Studenten spielten bei den Fridays for Future aber durchaus eine tragende Rolle, sagt Teune. “Sie treten aber nicht auf als studentische Gruppe, sondern als klimapolitische Gruppe.” Man nehme die Fridays for Future vor allem als Schüleraktion wahr, die Studenten seien aber nicht alle unpolitisch, manche nur unsichtbar. Dass sich neue Gruppen wie die Parents for Future bilden, die sich übrigens auch an Menschen ohne Kinder richten, versteht Teune. Eltern könnten oft nicht freitagmorgens demonstrieren, sagt er, und die Gruppen könnten sich ja trotzdem koordinieren.
https://twitter.com/futurefridaysDO/status/1116695723045793794
Einen Zwischenerfolg können die Demonstranten laut Teune schon verbuchen: Sie haben die Aufmerksamkeit auf das Thema Klimaschutz gelenkt. Jetzt sei es nötig, den Druck auf die Politik auch von anderer Seite zu erhöhen. Außerdem brauche es ein Angebot an politisierte Schüler, die auch dann weitermachen wollen, wenn die Fridays for Future zusammenfallen. Der Forscher sagt: “Proteste in Serie werden irgendwann immer kleiner.”
Bewussterer Lebensstil gegen den Klimawandel
An der TU Dortmund können einige Studenten mit dem Begriff “Fridays for Future” gar nichts anfangen. “Ich bin in dem Thema nicht so involviert”, sagt die 22-jährige Lisa. Für Fabian war es “nie eine Option”, an den Demonstrationen teilzunehmen, Gregor findet es “cool, was die da machen”, hat sich aber noch nicht näher informiert. In der Uni selbst wird man nicht mit der Nase darauf gestoßen: Am Schwarzen Brett in der Emil-Figge-Straße 50 hängt nur ein kleiner Flyer der Parents for Future, ganz unten und halb von anderen Aushängen verdeckt. Viele Studenten finden nicht die Zeit, demonstrieren zu gehen. Informatikstudent Omar sitzt an seiner Bachelorarbeit, andere wollen sich auf ihre Seminare konzentrieren oder müssen arbeiten – Teunes These hat sich bei unserer Umfrage auf dem Campus bestätigt.

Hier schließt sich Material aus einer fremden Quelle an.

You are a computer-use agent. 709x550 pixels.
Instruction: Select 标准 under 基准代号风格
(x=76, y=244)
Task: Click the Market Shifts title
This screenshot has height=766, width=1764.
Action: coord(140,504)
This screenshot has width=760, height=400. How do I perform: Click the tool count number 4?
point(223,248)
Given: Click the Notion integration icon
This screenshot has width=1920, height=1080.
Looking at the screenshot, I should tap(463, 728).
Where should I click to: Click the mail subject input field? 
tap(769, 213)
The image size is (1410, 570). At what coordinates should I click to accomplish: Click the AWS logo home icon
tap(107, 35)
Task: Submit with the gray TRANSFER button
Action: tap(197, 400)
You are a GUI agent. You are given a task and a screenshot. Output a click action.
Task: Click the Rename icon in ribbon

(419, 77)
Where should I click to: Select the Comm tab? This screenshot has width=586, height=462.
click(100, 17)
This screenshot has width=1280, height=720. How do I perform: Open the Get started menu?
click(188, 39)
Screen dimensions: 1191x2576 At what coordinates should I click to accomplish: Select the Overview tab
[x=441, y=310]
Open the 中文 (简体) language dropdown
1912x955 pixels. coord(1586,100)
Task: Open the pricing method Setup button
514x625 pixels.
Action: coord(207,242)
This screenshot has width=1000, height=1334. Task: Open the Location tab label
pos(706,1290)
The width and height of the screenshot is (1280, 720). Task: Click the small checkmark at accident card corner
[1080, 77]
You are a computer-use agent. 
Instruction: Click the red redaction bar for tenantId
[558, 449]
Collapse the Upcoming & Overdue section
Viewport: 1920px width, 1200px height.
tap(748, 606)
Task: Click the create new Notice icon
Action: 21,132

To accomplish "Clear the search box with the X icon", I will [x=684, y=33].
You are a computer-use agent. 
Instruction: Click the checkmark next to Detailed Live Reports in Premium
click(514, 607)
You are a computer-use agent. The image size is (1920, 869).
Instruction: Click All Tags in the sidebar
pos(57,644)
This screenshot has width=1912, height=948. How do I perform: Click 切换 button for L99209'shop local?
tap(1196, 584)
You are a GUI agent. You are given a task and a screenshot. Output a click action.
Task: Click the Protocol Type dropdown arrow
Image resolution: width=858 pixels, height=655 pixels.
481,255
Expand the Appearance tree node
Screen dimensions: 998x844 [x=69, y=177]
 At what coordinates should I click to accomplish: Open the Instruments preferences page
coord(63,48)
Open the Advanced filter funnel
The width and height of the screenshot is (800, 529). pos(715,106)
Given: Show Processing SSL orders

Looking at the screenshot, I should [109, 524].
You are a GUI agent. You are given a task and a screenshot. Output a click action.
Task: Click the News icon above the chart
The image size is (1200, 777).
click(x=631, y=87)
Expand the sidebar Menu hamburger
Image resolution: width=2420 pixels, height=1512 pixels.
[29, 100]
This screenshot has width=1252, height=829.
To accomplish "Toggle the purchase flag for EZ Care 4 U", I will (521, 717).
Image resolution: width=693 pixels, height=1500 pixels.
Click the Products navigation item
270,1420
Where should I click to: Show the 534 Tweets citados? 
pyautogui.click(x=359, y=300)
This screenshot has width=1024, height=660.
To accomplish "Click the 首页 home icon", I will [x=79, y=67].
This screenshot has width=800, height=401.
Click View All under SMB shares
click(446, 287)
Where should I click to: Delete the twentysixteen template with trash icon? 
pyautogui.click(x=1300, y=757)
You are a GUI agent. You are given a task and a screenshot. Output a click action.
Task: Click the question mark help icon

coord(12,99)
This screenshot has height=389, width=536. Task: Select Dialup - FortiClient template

Die wichtigste Ressource bei politischem Engagement ist Zeit – und die ist stark eingeschränkt.
Dr. Simon Teune
“Man kann auch samstags demonstrieren, wenn man was wichtig findet”, sagt Melissa. Die angehende Grundschullehrerin findet, man könne auch selbst einiges fürs Klima tun: Sie achte auf ihr Leben und kaufe zum Beispiel in einem Unverpackt-Laden ein. Auch andere Studenten bemühen sich, ihren Lebensstil umweltfreundlich zu gestalten, und fahren wenig mit dem Auto, versuchen, ihren Stromverbrauch zu reduzieren und mit weniger Müll auszukommen – und zwar auch viele von den Studenten, die keine Lust haben, jemals bei den Fridays for Future auf die Straße zu gehen.